- **INFORMATION SHOWN**:
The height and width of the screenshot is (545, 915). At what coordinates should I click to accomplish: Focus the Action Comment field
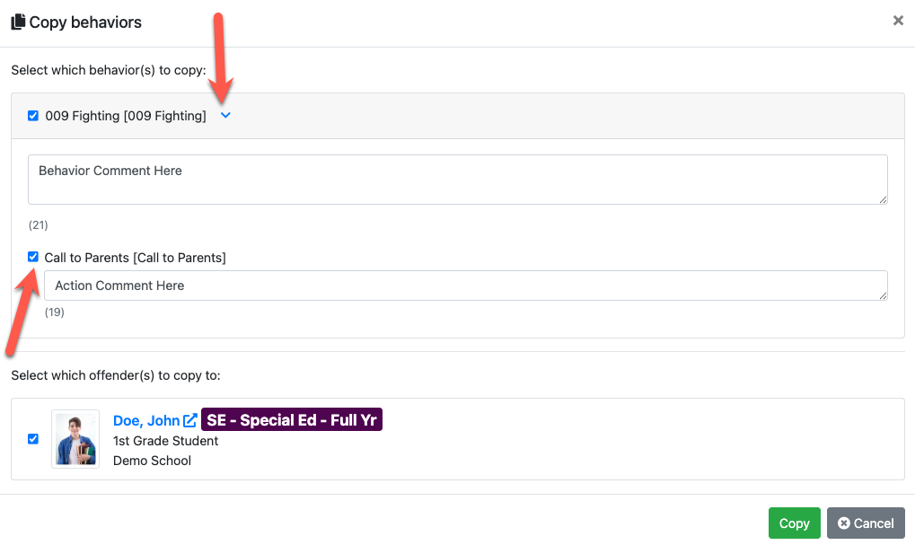pos(465,286)
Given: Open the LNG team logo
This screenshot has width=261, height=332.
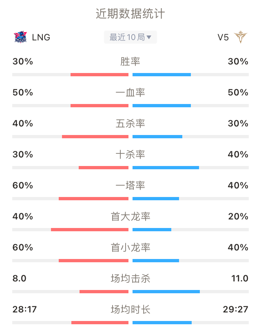Looking at the screenshot, I should pyautogui.click(x=20, y=37).
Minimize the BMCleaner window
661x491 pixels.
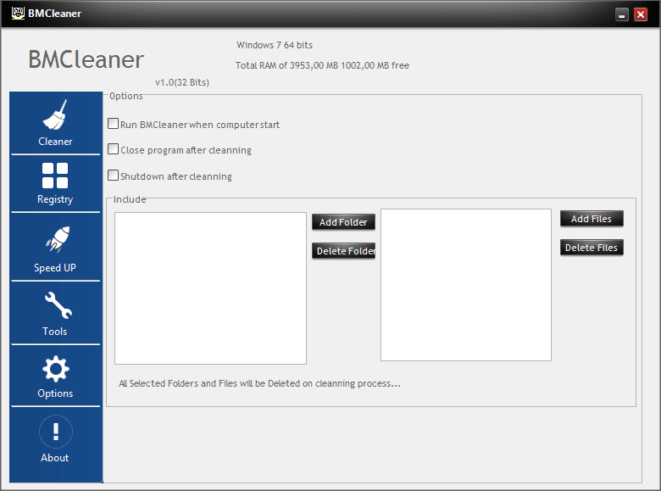point(621,14)
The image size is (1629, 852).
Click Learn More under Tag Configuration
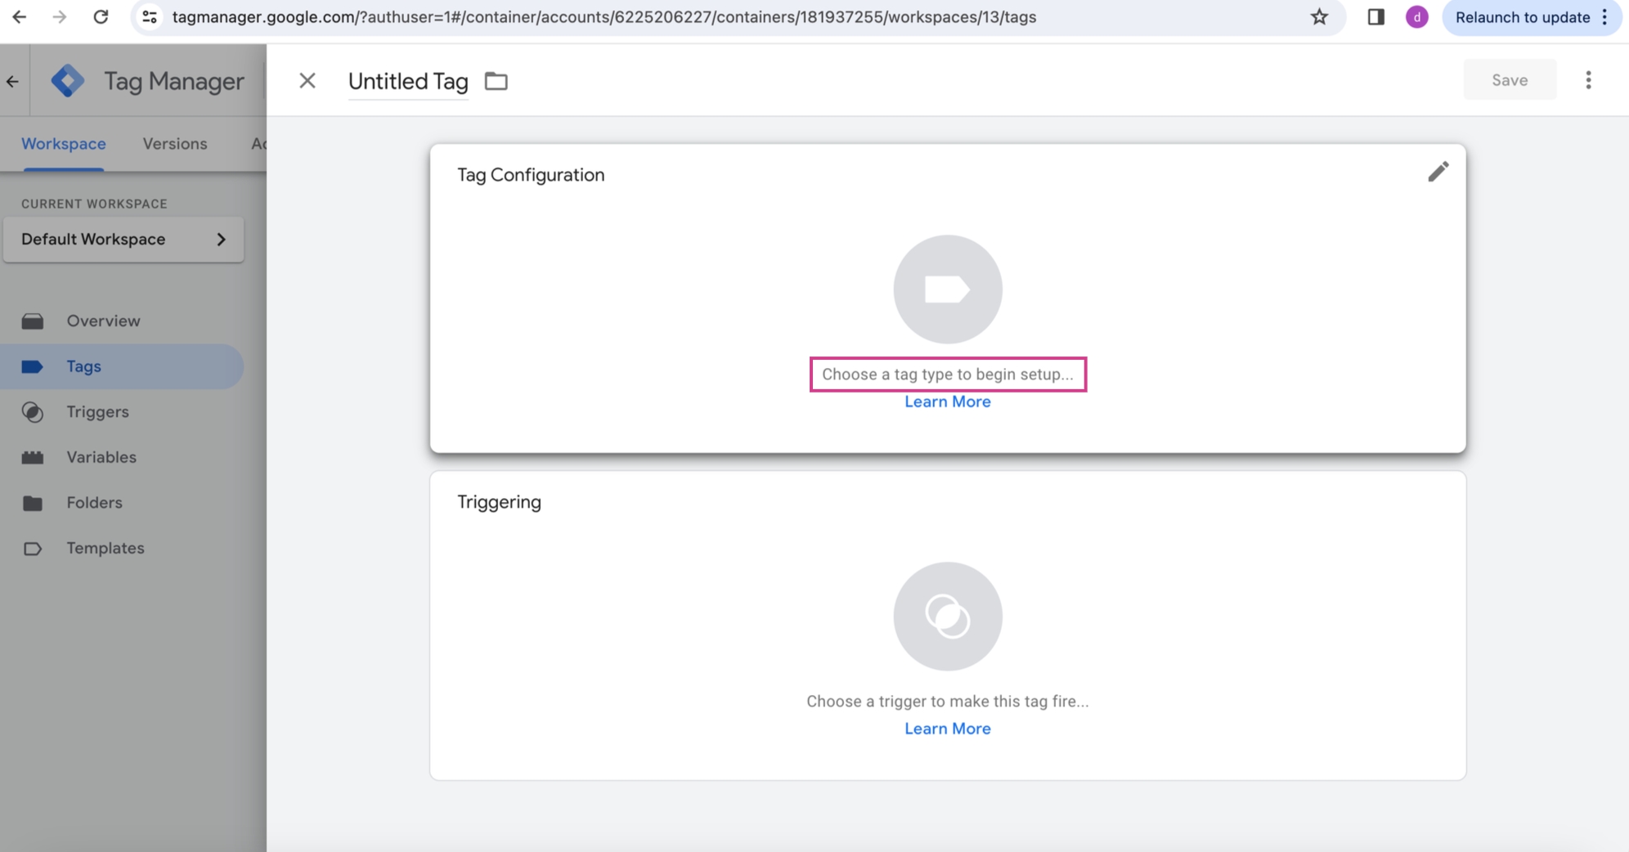947,401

- **AIM OF THE EXERCISE**: Skipping the pictures, transcribe each line above exactly as it appears.

- **SOLUTION TO THE EXERCISE**:
The height and width of the screenshot is (545, 915). At what coordinates should I click to accomplish: Focus the Action Comment field
pos(465,286)
Given: Open the LNG team logo
This screenshot has width=261, height=332.
Looking at the screenshot, I should pyautogui.click(x=20, y=37).
Minimize the BMCleaner window
661x491 pixels.
point(621,14)
The image size is (1629, 852).
Click Learn More under Tag Configuration
947,401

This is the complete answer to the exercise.